▶ **THE TASK**
The records that follow must all be duplicated exactly.

◇ ◇ ◇ ◇ ◇ ◇ ◇

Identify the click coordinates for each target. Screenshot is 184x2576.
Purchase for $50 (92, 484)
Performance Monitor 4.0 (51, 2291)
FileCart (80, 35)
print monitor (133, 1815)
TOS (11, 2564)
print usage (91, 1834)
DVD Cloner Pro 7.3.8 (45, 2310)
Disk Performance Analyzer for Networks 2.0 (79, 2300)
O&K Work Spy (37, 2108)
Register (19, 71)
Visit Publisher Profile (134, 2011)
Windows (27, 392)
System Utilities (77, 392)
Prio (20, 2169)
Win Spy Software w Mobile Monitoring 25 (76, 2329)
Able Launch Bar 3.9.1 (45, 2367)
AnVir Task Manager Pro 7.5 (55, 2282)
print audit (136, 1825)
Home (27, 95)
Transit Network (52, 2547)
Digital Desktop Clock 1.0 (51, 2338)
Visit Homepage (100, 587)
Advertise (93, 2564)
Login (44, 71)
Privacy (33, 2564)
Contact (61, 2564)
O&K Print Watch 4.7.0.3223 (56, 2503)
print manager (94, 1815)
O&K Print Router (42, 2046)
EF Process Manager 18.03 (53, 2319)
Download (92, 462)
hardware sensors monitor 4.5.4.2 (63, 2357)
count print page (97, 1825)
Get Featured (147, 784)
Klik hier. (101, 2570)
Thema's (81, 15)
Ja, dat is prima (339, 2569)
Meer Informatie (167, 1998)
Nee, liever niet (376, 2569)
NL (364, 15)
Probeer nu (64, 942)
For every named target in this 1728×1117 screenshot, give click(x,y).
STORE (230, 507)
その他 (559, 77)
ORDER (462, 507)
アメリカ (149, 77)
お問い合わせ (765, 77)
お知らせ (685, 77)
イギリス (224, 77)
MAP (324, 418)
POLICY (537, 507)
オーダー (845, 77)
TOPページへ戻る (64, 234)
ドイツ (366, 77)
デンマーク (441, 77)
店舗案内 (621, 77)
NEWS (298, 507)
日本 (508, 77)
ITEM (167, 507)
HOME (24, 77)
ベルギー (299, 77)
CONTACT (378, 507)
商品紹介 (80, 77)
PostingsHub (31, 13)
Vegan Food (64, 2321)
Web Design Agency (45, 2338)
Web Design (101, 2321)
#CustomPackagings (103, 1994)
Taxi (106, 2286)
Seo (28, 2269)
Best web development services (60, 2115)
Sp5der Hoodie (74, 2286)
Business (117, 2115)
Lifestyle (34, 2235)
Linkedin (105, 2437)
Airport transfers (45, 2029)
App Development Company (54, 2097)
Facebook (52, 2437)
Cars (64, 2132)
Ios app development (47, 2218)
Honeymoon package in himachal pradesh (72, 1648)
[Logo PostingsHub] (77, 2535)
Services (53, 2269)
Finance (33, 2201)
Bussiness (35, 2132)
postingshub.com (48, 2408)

◇ ◇ ◇ ◇ ◇ ◇ ◇

▶ **FINAL ANSWER**
Identify the click coordinates for each target. Screenshot is 184x2576.
Purchase for $50 (92, 484)
Performance Monitor 4.0 (51, 2291)
FileCart (80, 35)
print monitor (133, 1815)
TOS (11, 2564)
print usage (91, 1834)
DVD Cloner Pro 7.3.8 (45, 2310)
Disk Performance Analyzer for Networks 2.0 (79, 2300)
O&K Work Spy (37, 2108)
Register (19, 71)
Visit Publisher Profile (134, 2011)
Windows (27, 392)
System Utilities (77, 392)
Prio (20, 2169)
Win Spy Software w Mobile Monitoring 25 (76, 2329)
Able Launch Bar 3.9.1 (45, 2367)
AnVir Task Manager Pro 7.5 (55, 2282)
print audit (136, 1825)
Home (27, 95)
Transit Network (52, 2547)
Digital Desktop Clock 1.0 (51, 2338)
Visit Homepage (100, 587)
Advertise (93, 2564)
Login (44, 71)
Privacy (33, 2564)
Contact (61, 2564)
O&K Print Watch 4.7.0.3223 (56, 2503)
print manager (94, 1815)
O&K Print Router (42, 2046)
EF Process Manager 18.03 (53, 2319)
Download (92, 462)
hardware sensors monitor 4.5.4.2 (63, 2357)
count print page (97, 1825)
Get Featured (147, 784)
Klik hier. (101, 2570)
Thema's (81, 15)
Ja, dat is prima (339, 2569)
Meer Informatie (167, 1998)
Nee, liever niet (376, 2569)
NL (364, 15)
Probeer nu (64, 942)
For every named target in this 1728×1117 screenshot, give click(x,y).
STORE (230, 507)
その他 (559, 77)
ORDER (462, 507)
アメリカ (149, 77)
お問い合わせ (765, 77)
お知らせ (685, 77)
イギリス (224, 77)
MAP (324, 418)
POLICY (537, 507)
オーダー (845, 77)
TOPページへ戻る (64, 234)
ドイツ (366, 77)
デンマーク (441, 77)
店舗案内 (621, 77)
NEWS (298, 507)
日本 (508, 77)
ITEM (167, 507)
HOME (24, 77)
ベルギー (299, 77)
CONTACT (378, 507)
商品紹介 (80, 77)
PostingsHub (31, 13)
Vegan Food (64, 2321)
Web Design Agency (45, 2338)
Web Design (101, 2321)
#CustomPackagings (103, 1994)
Taxi (106, 2286)
Seo (28, 2269)
Best web development services (60, 2115)
Sp5der Hoodie (74, 2286)
Business (117, 2115)
Lifestyle (34, 2235)
Linkedin (105, 2437)
Airport transfers (45, 2029)
App Development Company (54, 2097)
Facebook (52, 2437)
Cars (64, 2132)
Ios app development (47, 2218)
Honeymoon package in himachal pradesh (72, 1648)
[Logo PostingsHub] (77, 2535)
Services (53, 2269)
Finance (33, 2201)
Bussiness (35, 2132)
postingshub.com (48, 2408)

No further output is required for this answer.